Exactly transcribe the span of lines from the one containing "Switch off Earth View from Google Earth" through the final line of the entries, inclusive, and nothing outside it. Exclude the pictures.

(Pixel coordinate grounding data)
BEGIN
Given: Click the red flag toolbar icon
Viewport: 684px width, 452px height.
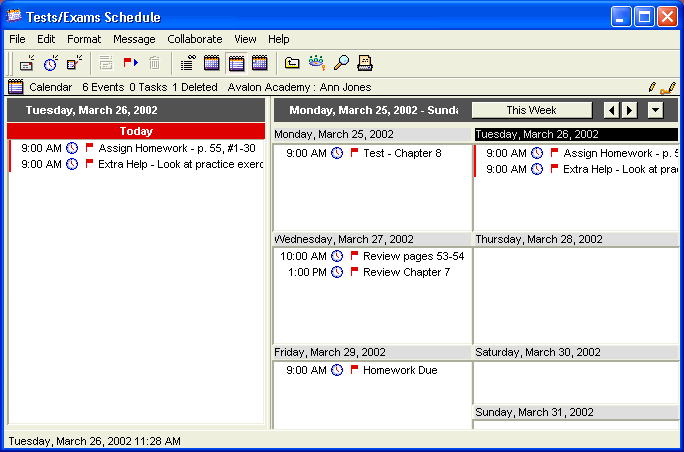Looking at the screenshot, I should [x=130, y=63].

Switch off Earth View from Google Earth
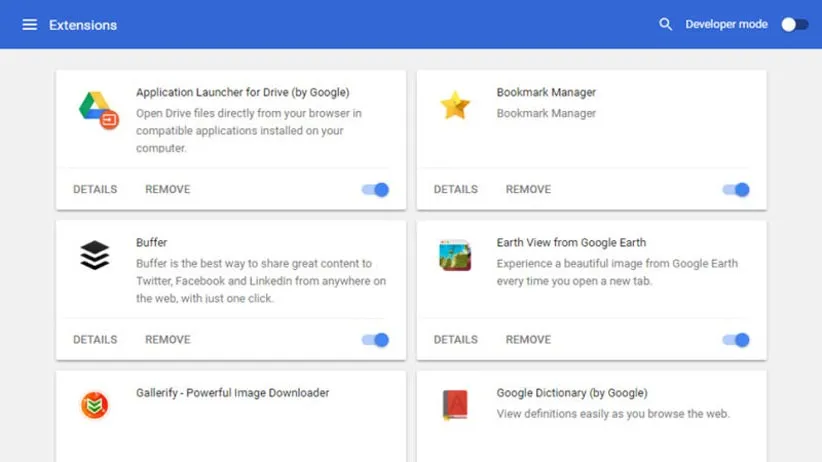point(735,340)
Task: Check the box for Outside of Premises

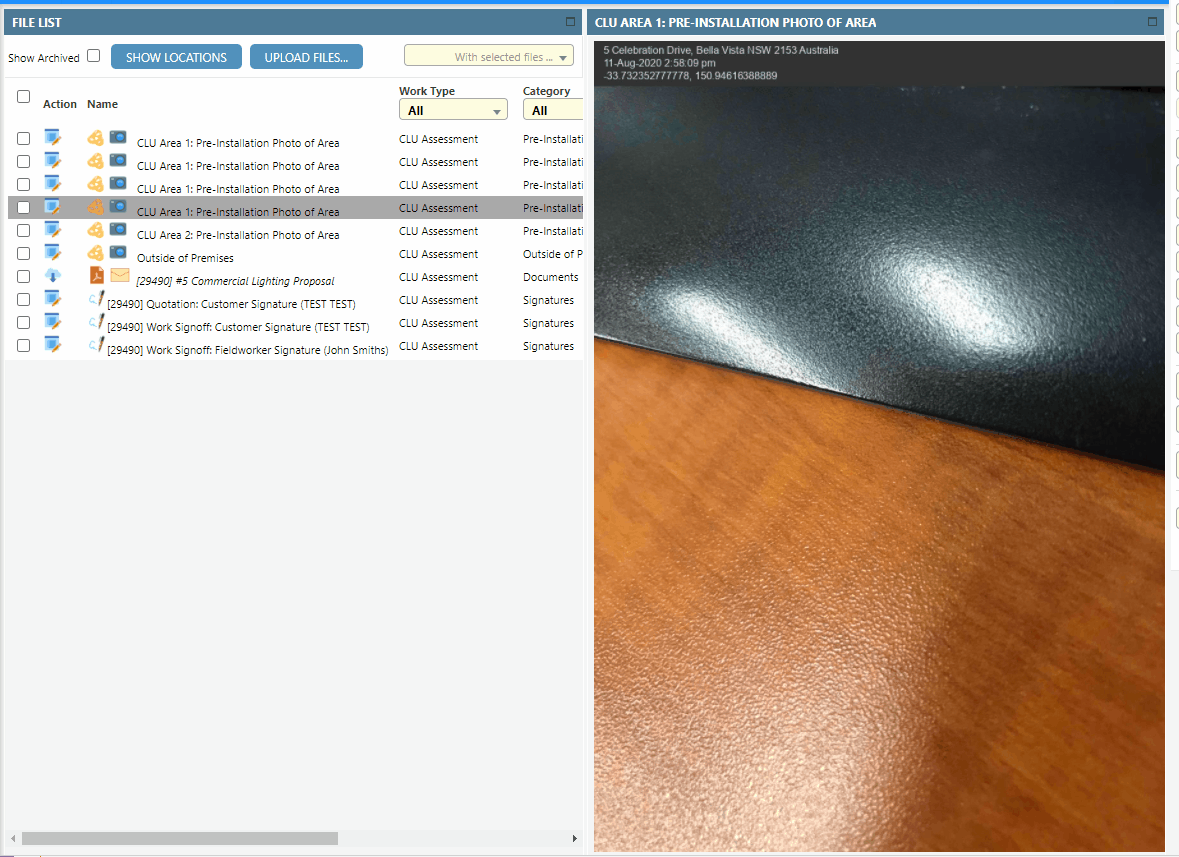Action: pyautogui.click(x=24, y=254)
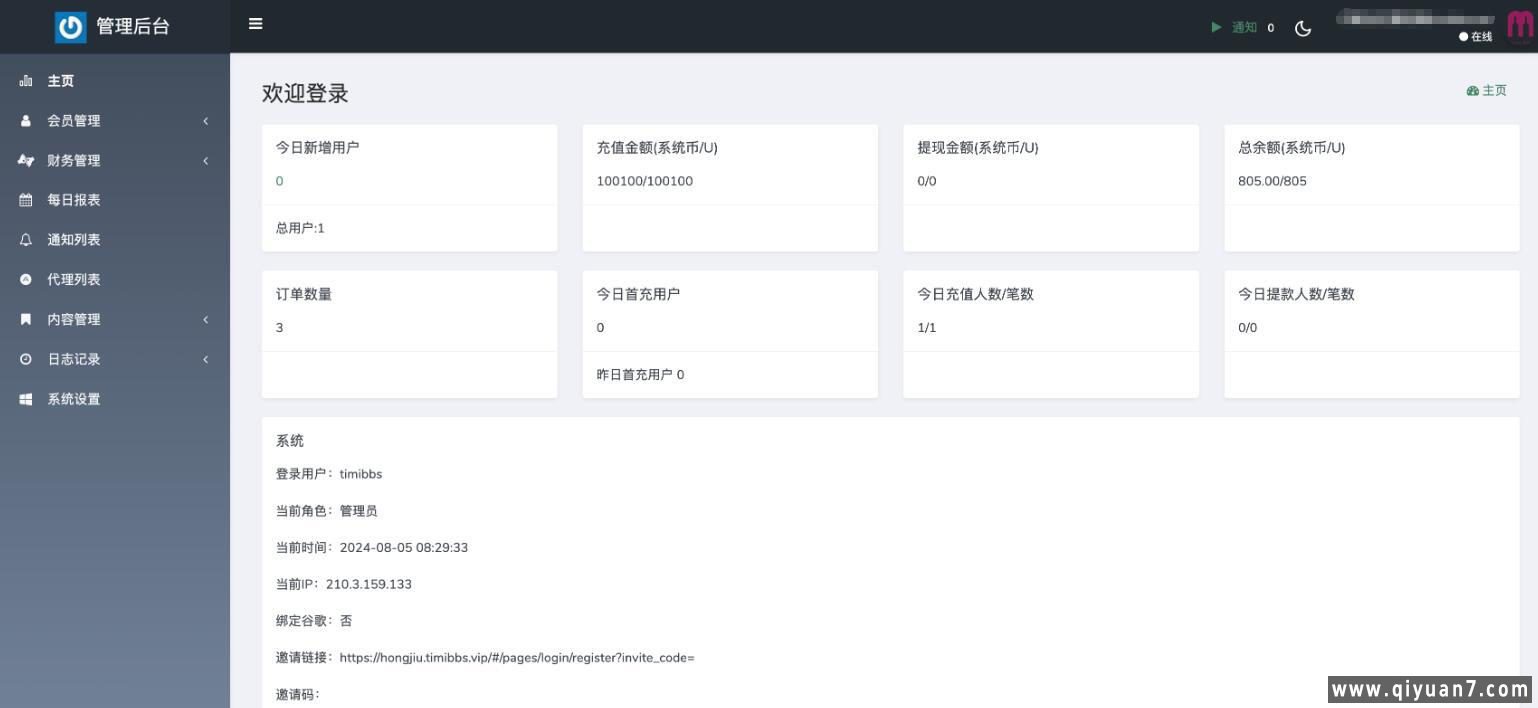This screenshot has width=1538, height=708.
Task: Toggle dark mode with the moon icon
Action: click(1303, 28)
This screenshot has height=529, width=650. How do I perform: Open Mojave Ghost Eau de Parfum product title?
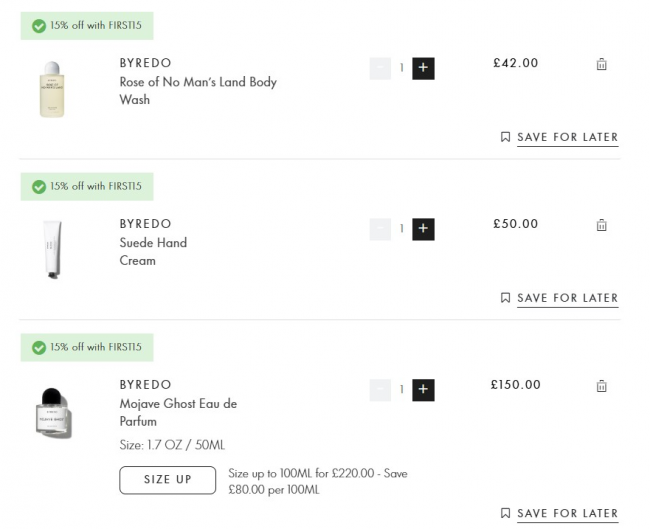[x=178, y=412]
END
■ **Written response**
Switch off Earth View from Google Earth
point(735,340)
Task: Check the box for Outside of Premises

Action: pyautogui.click(x=24, y=254)
This screenshot has width=1538, height=708.
Task: Toggle dark mode with the moon icon
Action: click(1303, 28)
This screenshot has height=529, width=650. How do I perform: Open Mojave Ghost Eau de Parfum product title?
[x=178, y=412]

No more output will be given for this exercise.